What you are asked to do
Please give the number of lines in the material below that contain "will", without further comment.

------------------------------------------------------------------------

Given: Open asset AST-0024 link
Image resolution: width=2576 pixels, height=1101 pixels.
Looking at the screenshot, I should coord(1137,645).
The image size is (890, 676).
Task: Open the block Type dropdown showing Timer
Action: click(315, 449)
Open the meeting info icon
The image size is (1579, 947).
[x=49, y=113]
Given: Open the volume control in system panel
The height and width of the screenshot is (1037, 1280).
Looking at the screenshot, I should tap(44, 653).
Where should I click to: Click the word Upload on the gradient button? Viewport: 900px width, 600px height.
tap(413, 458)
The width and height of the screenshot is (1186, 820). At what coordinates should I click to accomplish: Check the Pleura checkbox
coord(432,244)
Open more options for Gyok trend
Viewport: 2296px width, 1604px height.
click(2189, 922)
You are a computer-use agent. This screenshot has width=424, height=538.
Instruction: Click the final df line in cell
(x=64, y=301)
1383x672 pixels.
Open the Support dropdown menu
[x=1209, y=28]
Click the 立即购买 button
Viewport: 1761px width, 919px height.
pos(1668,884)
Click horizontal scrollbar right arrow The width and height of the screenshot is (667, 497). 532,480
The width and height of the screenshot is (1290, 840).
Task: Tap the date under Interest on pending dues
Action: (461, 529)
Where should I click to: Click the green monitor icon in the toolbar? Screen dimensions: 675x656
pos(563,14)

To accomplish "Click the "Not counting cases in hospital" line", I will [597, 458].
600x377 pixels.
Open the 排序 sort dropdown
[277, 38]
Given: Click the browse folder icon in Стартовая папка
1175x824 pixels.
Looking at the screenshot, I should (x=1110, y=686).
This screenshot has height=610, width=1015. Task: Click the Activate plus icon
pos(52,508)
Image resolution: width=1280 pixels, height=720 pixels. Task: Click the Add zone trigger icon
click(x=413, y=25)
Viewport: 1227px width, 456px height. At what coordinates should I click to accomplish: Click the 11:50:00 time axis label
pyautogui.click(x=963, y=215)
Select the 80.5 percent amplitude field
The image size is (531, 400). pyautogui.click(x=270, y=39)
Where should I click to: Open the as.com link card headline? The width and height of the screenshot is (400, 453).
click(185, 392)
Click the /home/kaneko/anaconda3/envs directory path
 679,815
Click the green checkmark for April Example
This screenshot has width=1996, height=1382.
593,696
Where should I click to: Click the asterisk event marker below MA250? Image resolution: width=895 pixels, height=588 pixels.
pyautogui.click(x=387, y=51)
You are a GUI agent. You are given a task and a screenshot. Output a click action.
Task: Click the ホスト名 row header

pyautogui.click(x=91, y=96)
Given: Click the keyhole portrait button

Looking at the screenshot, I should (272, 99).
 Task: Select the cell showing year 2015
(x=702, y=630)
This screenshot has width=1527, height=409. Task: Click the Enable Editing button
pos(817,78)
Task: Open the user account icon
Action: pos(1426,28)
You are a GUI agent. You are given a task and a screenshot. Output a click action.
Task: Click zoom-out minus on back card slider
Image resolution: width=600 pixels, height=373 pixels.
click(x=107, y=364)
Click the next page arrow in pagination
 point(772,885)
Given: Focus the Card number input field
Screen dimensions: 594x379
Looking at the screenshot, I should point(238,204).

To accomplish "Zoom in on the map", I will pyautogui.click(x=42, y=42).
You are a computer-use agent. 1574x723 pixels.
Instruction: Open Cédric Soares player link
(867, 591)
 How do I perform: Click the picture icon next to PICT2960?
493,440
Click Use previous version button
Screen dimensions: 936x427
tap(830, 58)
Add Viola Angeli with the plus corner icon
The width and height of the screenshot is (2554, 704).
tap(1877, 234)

------------------------------------------------------------------------

Your response
2